**WHAT IS REQUIRED:** Extract the data exactly, missing nothing.

= = = = =

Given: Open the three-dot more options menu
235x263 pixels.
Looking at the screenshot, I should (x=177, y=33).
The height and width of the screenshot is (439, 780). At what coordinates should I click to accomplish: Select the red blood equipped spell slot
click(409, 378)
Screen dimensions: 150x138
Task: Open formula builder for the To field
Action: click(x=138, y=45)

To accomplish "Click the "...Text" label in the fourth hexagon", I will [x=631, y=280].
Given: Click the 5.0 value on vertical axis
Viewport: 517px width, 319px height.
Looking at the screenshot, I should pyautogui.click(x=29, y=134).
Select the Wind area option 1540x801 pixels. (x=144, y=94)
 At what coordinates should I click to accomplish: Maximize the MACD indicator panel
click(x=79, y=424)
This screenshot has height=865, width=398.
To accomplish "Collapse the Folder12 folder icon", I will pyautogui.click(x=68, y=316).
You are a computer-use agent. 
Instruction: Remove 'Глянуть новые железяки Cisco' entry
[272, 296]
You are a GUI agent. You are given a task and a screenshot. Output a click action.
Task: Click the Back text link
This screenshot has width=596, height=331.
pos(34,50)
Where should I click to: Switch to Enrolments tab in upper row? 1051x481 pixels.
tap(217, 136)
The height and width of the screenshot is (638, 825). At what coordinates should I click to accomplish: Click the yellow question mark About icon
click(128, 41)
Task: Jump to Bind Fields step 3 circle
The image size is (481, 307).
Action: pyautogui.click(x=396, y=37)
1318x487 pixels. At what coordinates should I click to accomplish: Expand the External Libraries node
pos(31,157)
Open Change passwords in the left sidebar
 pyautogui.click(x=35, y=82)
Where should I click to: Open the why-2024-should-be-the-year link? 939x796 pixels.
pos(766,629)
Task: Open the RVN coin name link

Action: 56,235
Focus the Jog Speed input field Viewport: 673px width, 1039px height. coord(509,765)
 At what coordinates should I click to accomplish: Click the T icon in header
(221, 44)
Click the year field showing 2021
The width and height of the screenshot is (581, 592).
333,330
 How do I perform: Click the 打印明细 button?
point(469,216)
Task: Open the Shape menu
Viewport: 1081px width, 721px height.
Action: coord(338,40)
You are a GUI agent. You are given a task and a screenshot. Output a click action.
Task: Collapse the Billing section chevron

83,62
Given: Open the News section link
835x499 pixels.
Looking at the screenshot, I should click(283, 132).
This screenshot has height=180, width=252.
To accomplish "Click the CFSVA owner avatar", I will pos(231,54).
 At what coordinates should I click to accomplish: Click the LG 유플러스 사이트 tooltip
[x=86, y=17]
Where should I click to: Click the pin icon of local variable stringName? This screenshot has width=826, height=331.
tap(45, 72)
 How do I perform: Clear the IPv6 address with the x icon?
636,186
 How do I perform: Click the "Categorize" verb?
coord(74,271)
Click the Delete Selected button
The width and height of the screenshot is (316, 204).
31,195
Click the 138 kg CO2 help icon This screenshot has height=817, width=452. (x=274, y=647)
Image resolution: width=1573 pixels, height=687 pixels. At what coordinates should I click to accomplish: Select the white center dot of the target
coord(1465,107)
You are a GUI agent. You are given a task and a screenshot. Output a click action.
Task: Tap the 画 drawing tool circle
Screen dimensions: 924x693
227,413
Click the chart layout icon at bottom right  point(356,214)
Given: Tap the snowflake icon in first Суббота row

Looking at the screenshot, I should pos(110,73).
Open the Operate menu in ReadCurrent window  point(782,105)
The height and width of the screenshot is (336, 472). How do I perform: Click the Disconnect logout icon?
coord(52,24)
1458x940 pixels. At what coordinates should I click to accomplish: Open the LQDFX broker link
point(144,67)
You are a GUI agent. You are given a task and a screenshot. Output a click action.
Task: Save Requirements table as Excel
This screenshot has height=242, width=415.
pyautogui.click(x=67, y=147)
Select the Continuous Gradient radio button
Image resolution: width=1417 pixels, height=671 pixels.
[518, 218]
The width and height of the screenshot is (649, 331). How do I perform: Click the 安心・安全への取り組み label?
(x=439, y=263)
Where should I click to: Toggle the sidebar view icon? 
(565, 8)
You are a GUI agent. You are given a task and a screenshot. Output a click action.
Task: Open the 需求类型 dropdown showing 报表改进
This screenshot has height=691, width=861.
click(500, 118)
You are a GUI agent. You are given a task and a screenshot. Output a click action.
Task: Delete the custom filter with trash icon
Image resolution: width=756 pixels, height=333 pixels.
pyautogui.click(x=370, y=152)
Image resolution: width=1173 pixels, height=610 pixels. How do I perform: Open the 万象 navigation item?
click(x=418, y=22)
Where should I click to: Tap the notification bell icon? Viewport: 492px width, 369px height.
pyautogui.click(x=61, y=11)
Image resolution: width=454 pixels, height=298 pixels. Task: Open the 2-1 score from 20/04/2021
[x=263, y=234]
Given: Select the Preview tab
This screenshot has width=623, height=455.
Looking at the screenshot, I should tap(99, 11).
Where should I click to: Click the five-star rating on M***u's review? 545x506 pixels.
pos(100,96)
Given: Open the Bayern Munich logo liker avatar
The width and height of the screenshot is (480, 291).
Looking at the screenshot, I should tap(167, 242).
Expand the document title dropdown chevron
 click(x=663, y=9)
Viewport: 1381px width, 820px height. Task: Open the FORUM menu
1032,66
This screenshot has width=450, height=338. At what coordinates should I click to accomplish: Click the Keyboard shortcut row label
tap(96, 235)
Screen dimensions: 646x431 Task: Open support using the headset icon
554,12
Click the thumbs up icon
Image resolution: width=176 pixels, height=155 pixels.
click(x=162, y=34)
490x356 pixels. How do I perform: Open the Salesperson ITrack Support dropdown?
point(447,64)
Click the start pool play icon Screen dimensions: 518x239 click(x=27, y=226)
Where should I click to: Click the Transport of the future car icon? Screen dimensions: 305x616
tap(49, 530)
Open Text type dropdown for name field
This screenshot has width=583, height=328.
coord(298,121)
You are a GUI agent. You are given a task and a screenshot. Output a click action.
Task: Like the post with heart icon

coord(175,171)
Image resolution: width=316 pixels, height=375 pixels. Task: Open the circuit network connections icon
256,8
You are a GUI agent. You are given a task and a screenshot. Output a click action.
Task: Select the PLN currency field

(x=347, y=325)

= = = = =

**TASK RESPONSE:**
Given: Open the three-dot more options menu
235x263 pixels.
Looking at the screenshot, I should (x=177, y=33).
The height and width of the screenshot is (439, 780). At what coordinates should I click to accomplish: Select the red blood equipped spell slot
click(409, 378)
Screen dimensions: 150x138
Task: Open formula builder for the To field
Action: click(x=138, y=45)

To accomplish "Click the "...Text" label in the fourth hexagon", I will [x=631, y=280].
Given: Click the 5.0 value on vertical axis
Viewport: 517px width, 319px height.
Looking at the screenshot, I should pyautogui.click(x=29, y=134).
Select the Wind area option 1540x801 pixels. (x=144, y=94)
 At what coordinates should I click to accomplish: Maximize the MACD indicator panel
click(x=79, y=424)
This screenshot has height=865, width=398.
To accomplish "Collapse the Folder12 folder icon", I will pyautogui.click(x=68, y=316).
You are a computer-use agent. 
Instruction: Remove 'Глянуть новые железяки Cisco' entry
[272, 296]
You are a GUI agent. You are given a task and a screenshot. Output a click action.
Task: Click the Back text link
This screenshot has width=596, height=331.
pos(34,50)
Where should I click to: Switch to Enrolments tab in upper row? 1051x481 pixels.
tap(217, 136)
The height and width of the screenshot is (638, 825). At what coordinates should I click to accomplish: Click the yellow question mark About icon
click(128, 41)
Task: Jump to Bind Fields step 3 circle
The image size is (481, 307).
Action: pyautogui.click(x=396, y=37)
1318x487 pixels. At what coordinates should I click to accomplish: Expand the External Libraries node
pos(31,157)
Open Change passwords in the left sidebar
 pyautogui.click(x=35, y=82)
Where should I click to: Open the why-2024-should-be-the-year link? 939x796 pixels.
pos(766,629)
Task: Open the RVN coin name link

Action: 56,235
Focus the Jog Speed input field Viewport: 673px width, 1039px height. coord(509,765)
 At what coordinates should I click to accomplish: Click the T icon in header
(221, 44)
Click the year field showing 2021
The width and height of the screenshot is (581, 592).
333,330
 How do I perform: Click the 打印明细 button?
point(469,216)
Task: Open the Shape menu
Viewport: 1081px width, 721px height.
Action: coord(338,40)
You are a GUI agent. You are given a task and a screenshot. Output a click action.
Task: Collapse the Billing section chevron

83,62
Given: Open the News section link
835x499 pixels.
Looking at the screenshot, I should click(283, 132).
This screenshot has height=180, width=252.
To accomplish "Click the CFSVA owner avatar", I will pos(231,54).
 At what coordinates should I click to accomplish: Click the LG 유플러스 사이트 tooltip
[x=86, y=17]
Where should I click to: Click the pin icon of local variable stringName? This screenshot has width=826, height=331.
tap(45, 72)
 How do I perform: Clear the IPv6 address with the x icon?
636,186
 How do I perform: Click the "Categorize" verb?
coord(74,271)
Click the Delete Selected button
The width and height of the screenshot is (316, 204).
31,195
Click the 138 kg CO2 help icon This screenshot has height=817, width=452. (x=274, y=647)
Image resolution: width=1573 pixels, height=687 pixels. At what coordinates should I click to accomplish: Select the white center dot of the target
coord(1465,107)
You are a GUI agent. You are given a task and a screenshot. Output a click action.
Task: Tap the 画 drawing tool circle
Screen dimensions: 924x693
227,413
Click the chart layout icon at bottom right  point(356,214)
Given: Tap the snowflake icon in first Суббота row

Looking at the screenshot, I should pos(110,73).
Open the Operate menu in ReadCurrent window  point(782,105)
The height and width of the screenshot is (336, 472). How do I perform: Click the Disconnect logout icon?
coord(52,24)
1458x940 pixels. At what coordinates should I click to accomplish: Open the LQDFX broker link
point(144,67)
You are a GUI agent. You are given a task and a screenshot. Output a click action.
Task: Save Requirements table as Excel
This screenshot has height=242, width=415.
pyautogui.click(x=67, y=147)
Select the Continuous Gradient radio button
Image resolution: width=1417 pixels, height=671 pixels.
[518, 218]
The width and height of the screenshot is (649, 331). How do I perform: Click the 安心・安全への取り組み label?
(x=439, y=263)
Where should I click to: Toggle the sidebar view icon? 
(565, 8)
You are a GUI agent. You are given a task and a screenshot. Output a click action.
Task: Open the 需求类型 dropdown showing 报表改进
This screenshot has height=691, width=861.
click(500, 118)
You are a GUI agent. You are given a task and a screenshot. Output a click action.
Task: Delete the custom filter with trash icon
Image resolution: width=756 pixels, height=333 pixels.
pyautogui.click(x=370, y=152)
Image resolution: width=1173 pixels, height=610 pixels. How do I perform: Open the 万象 navigation item?
click(x=418, y=22)
Where should I click to: Tap the notification bell icon? Viewport: 492px width, 369px height.
pyautogui.click(x=61, y=11)
Image resolution: width=454 pixels, height=298 pixels. Task: Open the 2-1 score from 20/04/2021
[x=263, y=234]
Given: Select the Preview tab
This screenshot has width=623, height=455.
Looking at the screenshot, I should tap(99, 11).
Where should I click to: Click the five-star rating on M***u's review? 545x506 pixels.
pos(100,96)
Given: Open the Bayern Munich logo liker avatar
The width and height of the screenshot is (480, 291).
Looking at the screenshot, I should tap(167, 242).
Expand the document title dropdown chevron
 click(x=663, y=9)
Viewport: 1381px width, 820px height. Task: Open the FORUM menu
1032,66
This screenshot has width=450, height=338. At what coordinates should I click to accomplish: Click the Keyboard shortcut row label
tap(96, 235)
Screen dimensions: 646x431 Task: Open support using the headset icon
554,12
Click the thumbs up icon
Image resolution: width=176 pixels, height=155 pixels.
click(x=162, y=34)
490x356 pixels. How do I perform: Open the Salesperson ITrack Support dropdown?
point(447,64)
Click the start pool play icon Screen dimensions: 518x239 click(x=27, y=226)
Where should I click to: Click the Transport of the future car icon? Screen dimensions: 305x616
tap(49, 530)
Open Text type dropdown for name field
This screenshot has width=583, height=328.
coord(298,121)
You are a GUI agent. You are given a task and a screenshot. Output a click action.
Task: Like the post with heart icon

coord(175,171)
Image resolution: width=316 pixels, height=375 pixels. Task: Open the circuit network connections icon
256,8
You are a GUI agent. You are given a task and a screenshot. Output a click action.
Task: Select the PLN currency field

(x=347, y=325)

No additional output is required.